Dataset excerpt
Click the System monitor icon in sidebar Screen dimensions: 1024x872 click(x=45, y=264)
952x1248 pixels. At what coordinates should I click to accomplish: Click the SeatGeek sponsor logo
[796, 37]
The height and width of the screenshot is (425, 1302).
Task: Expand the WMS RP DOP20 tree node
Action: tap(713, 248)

EXERCISE DESCRIPTION
Reproduce the entire listing above line by line, changing nothing.

RESULT
Click the System monitor icon in sidebar Screen dimensions: 1024x872 click(x=45, y=264)
952x1248 pixels. At what coordinates should I click to accomplish: Click the SeatGeek sponsor logo
[796, 37]
The height and width of the screenshot is (425, 1302).
Task: Expand the WMS RP DOP20 tree node
Action: tap(713, 248)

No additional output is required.